## AIM OF THE EXERCISE:
Scan the entries that follow for the word "panel", then report every line in which it appears.

Data entries
--------------------------------------------------

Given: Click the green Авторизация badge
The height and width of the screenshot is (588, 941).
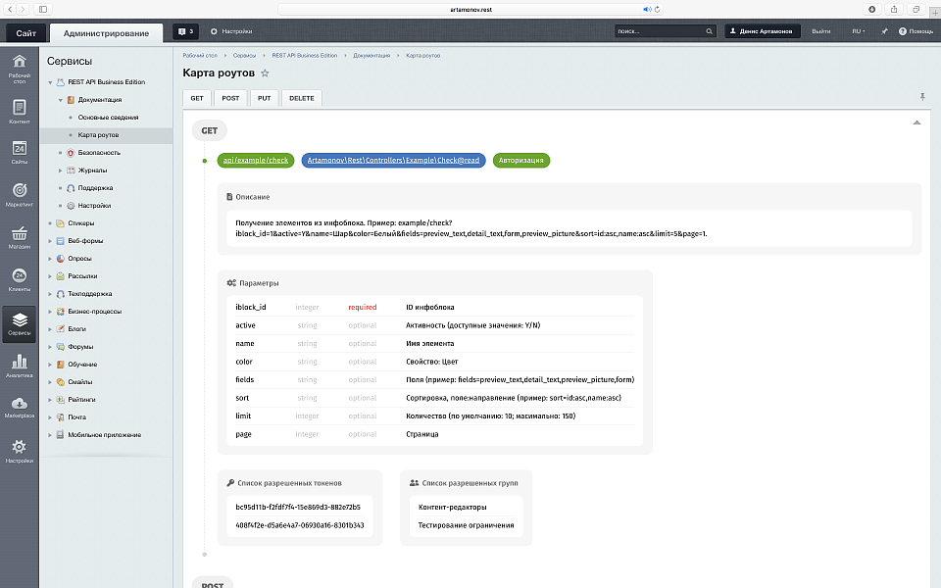Looking at the screenshot, I should click(x=521, y=160).
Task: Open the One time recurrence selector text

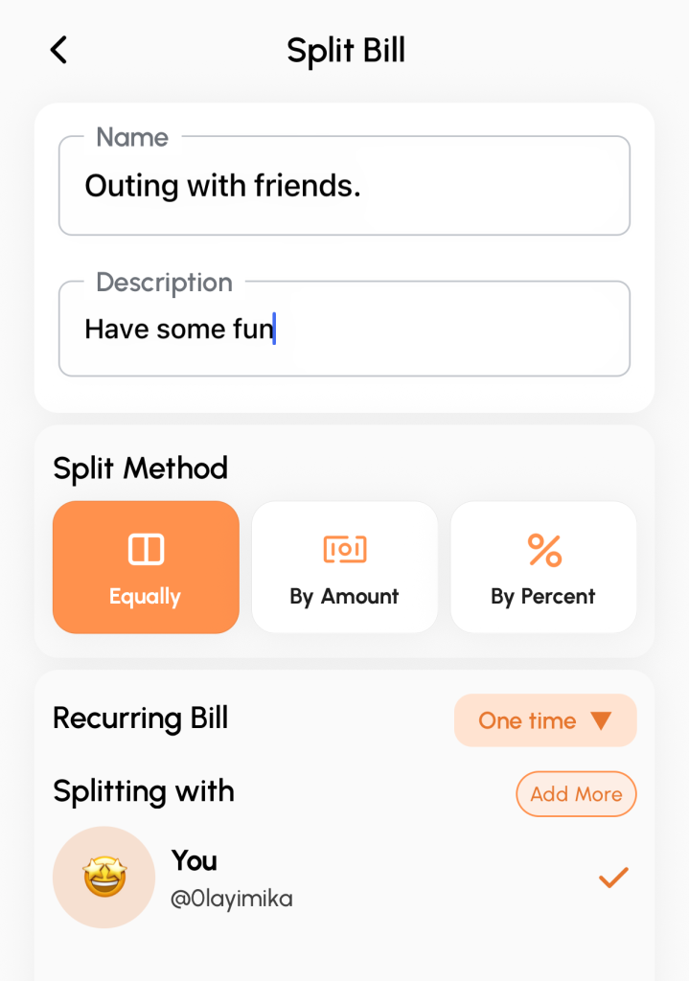Action: [527, 721]
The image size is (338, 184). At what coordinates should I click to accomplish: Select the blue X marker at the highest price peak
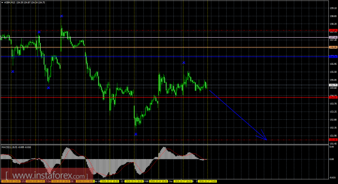(x=62, y=16)
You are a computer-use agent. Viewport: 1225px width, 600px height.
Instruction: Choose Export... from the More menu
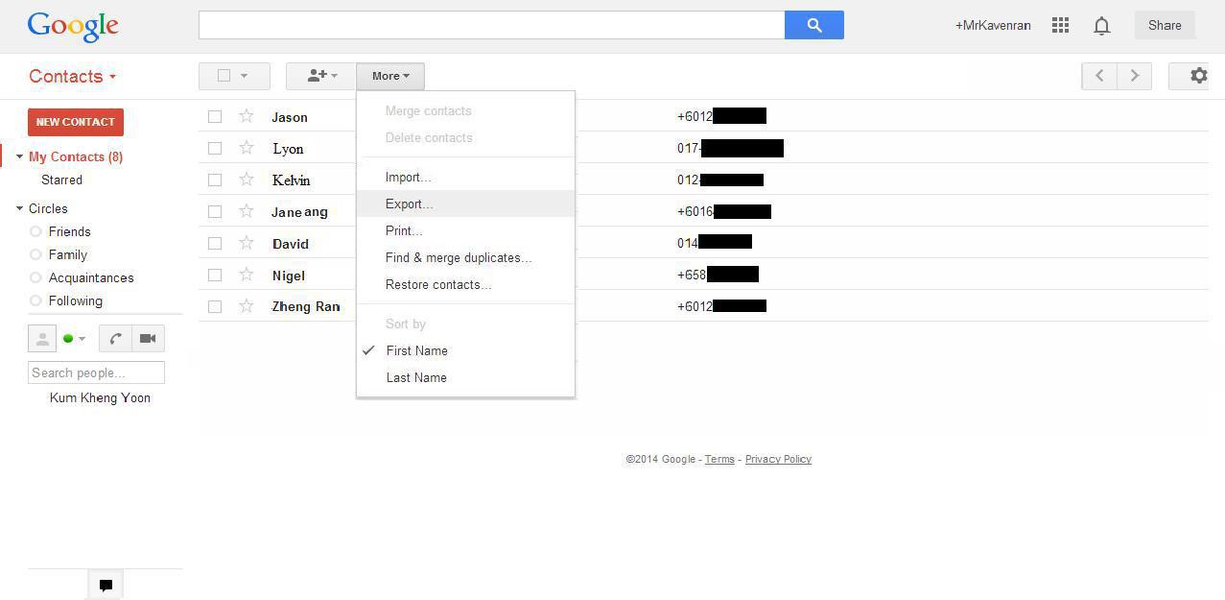pyautogui.click(x=409, y=204)
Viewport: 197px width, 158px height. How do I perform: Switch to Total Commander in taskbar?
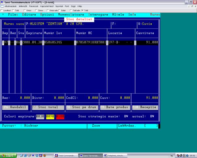click(x=66, y=156)
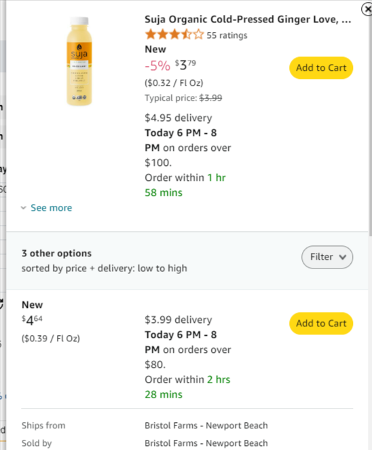The width and height of the screenshot is (372, 450).
Task: Click the -5% discount label
Action: click(157, 65)
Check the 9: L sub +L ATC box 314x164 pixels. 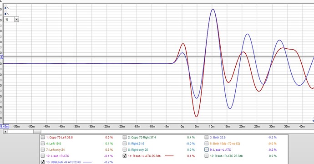coord(207,149)
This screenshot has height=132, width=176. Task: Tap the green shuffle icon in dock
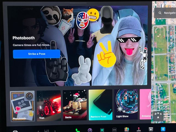102,130
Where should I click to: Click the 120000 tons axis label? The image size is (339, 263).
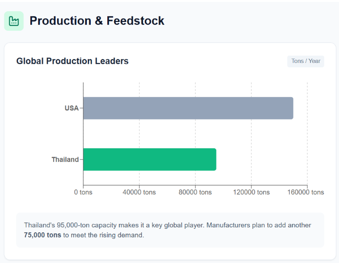point(251,192)
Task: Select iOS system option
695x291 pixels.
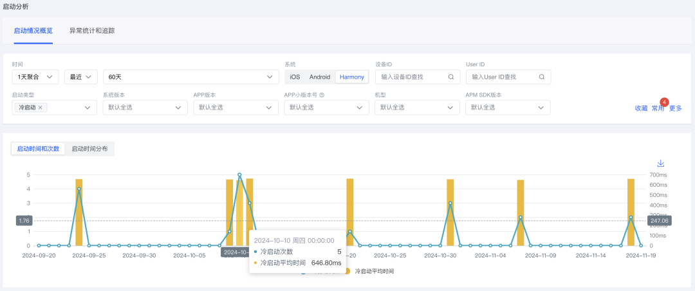Action: [295, 77]
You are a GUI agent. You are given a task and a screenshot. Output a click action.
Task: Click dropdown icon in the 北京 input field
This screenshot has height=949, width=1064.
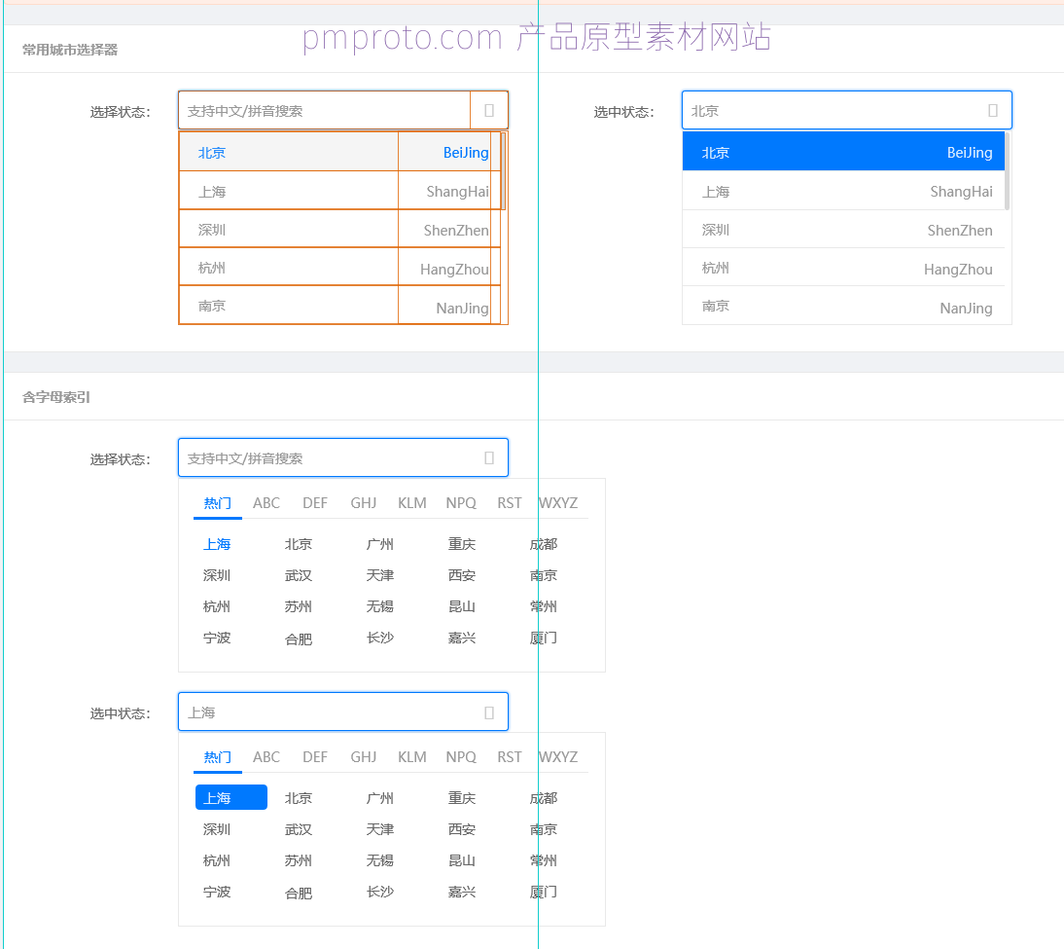[x=992, y=111]
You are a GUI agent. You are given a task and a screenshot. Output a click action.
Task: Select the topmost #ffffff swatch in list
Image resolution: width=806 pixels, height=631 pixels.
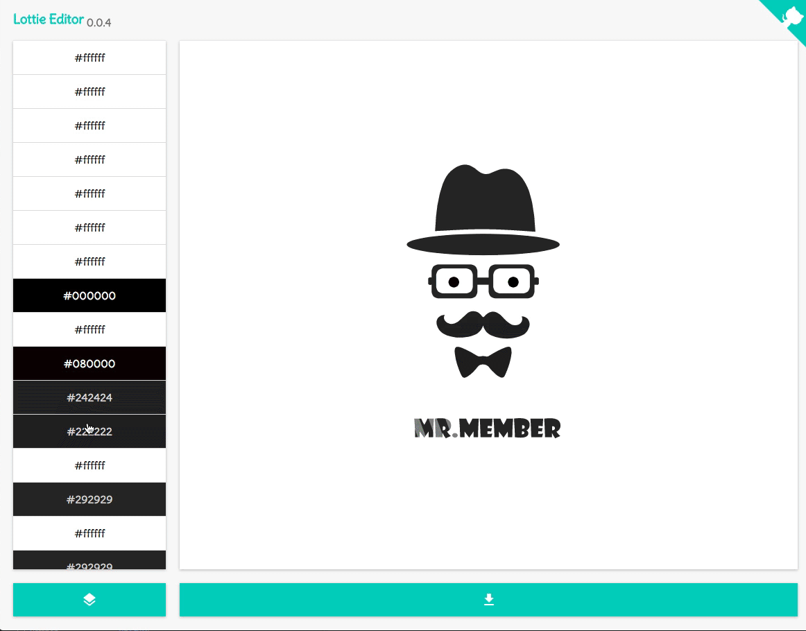(89, 58)
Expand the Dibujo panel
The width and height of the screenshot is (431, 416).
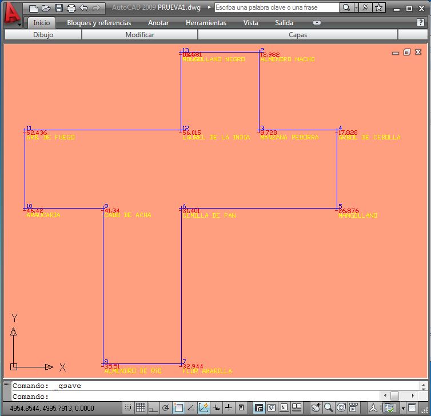point(43,35)
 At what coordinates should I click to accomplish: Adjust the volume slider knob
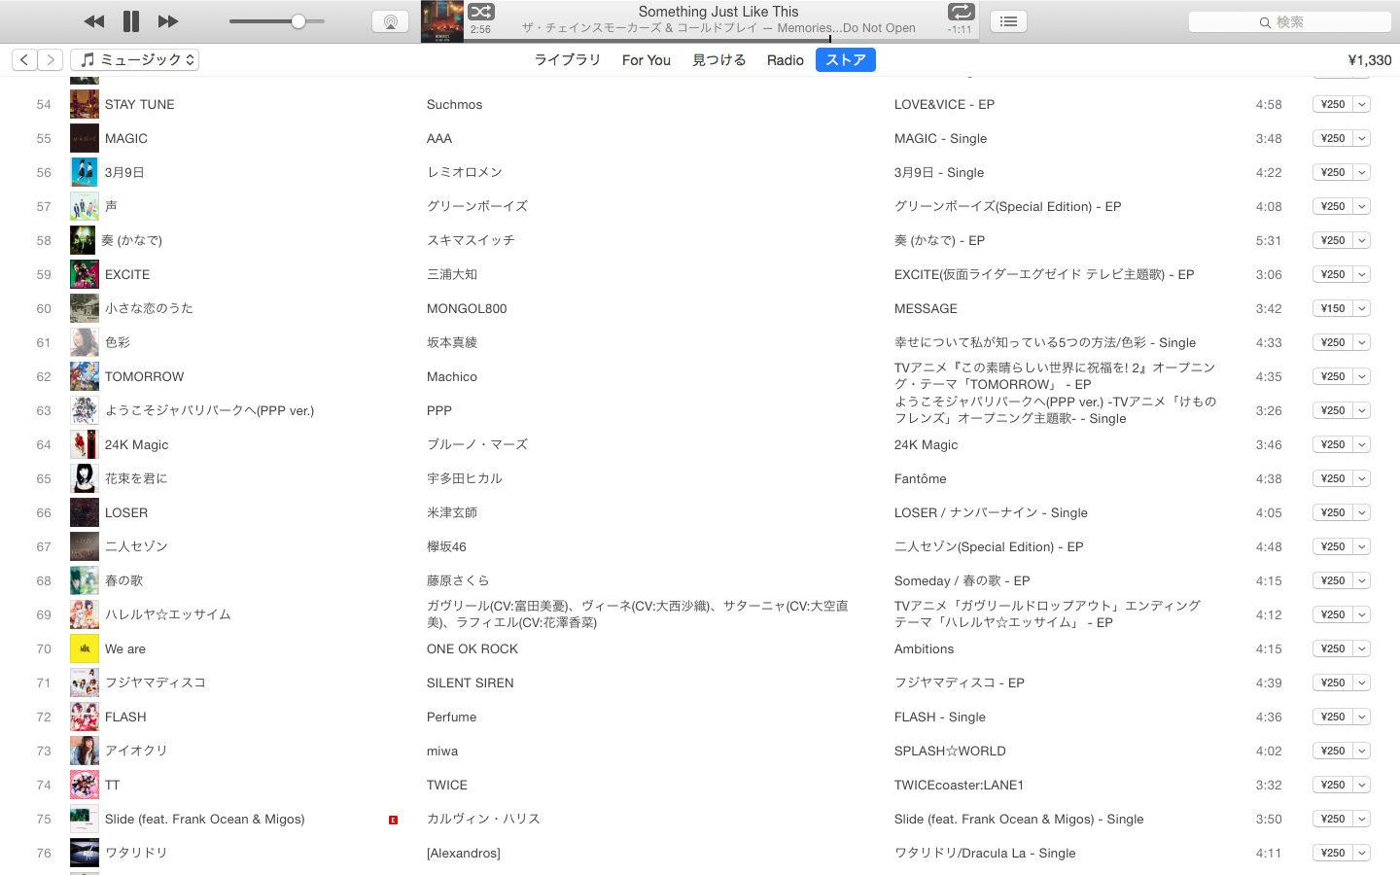tap(298, 21)
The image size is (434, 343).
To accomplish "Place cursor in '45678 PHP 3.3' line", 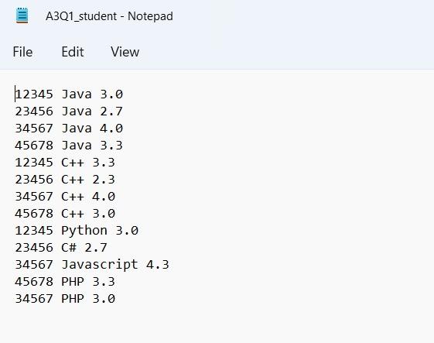I will coord(65,282).
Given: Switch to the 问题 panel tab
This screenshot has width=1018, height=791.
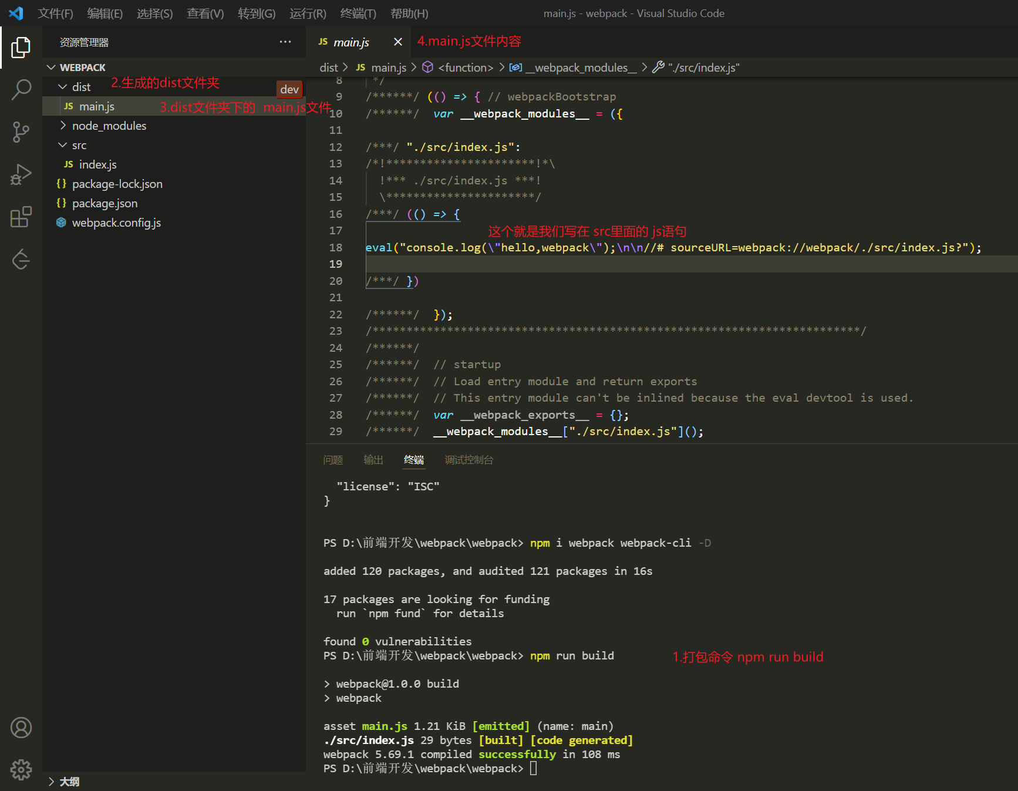Looking at the screenshot, I should [333, 460].
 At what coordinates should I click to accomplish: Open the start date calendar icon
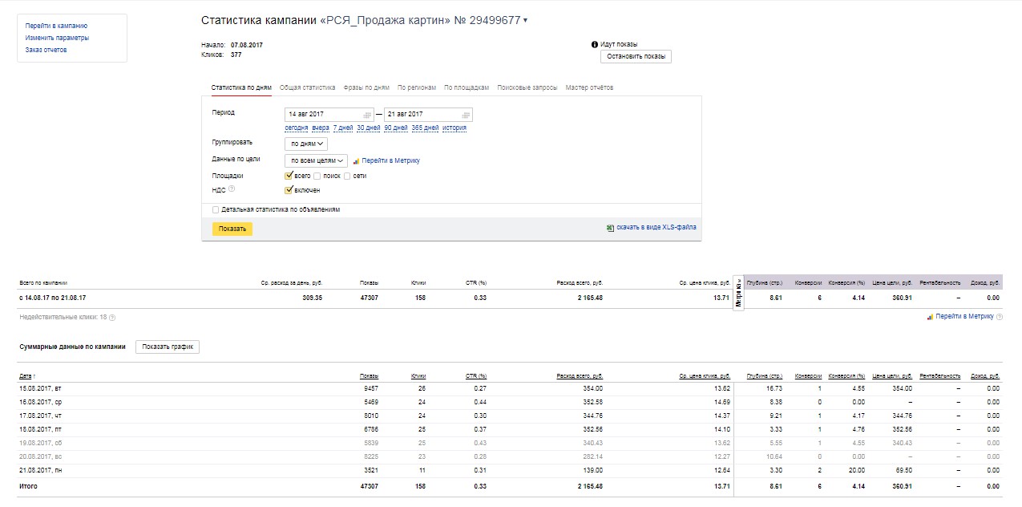(x=367, y=115)
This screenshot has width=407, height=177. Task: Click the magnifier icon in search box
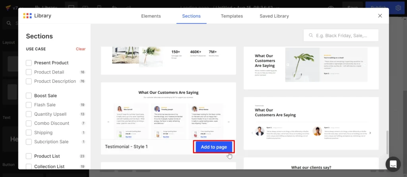pyautogui.click(x=310, y=35)
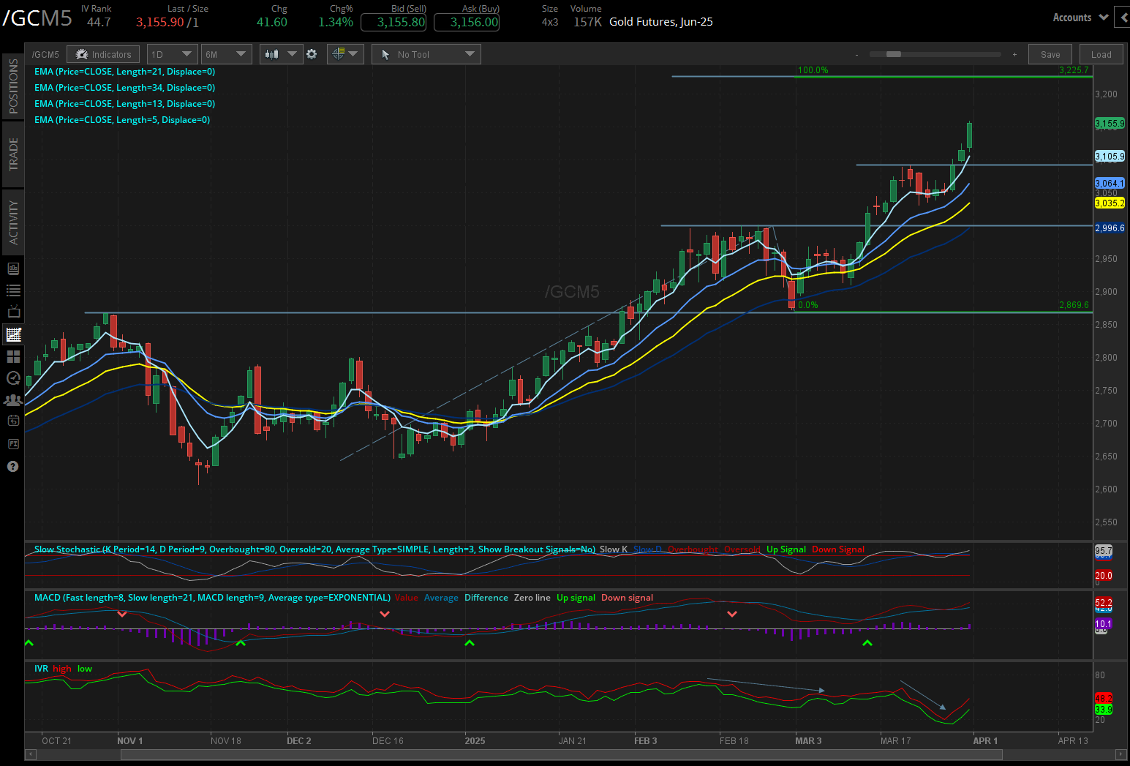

--------------------------------------------------

## RESPONSE TO THIS EXERCISE:
Expand the Dibujo panel
Given: Switch to the 问题 panel tab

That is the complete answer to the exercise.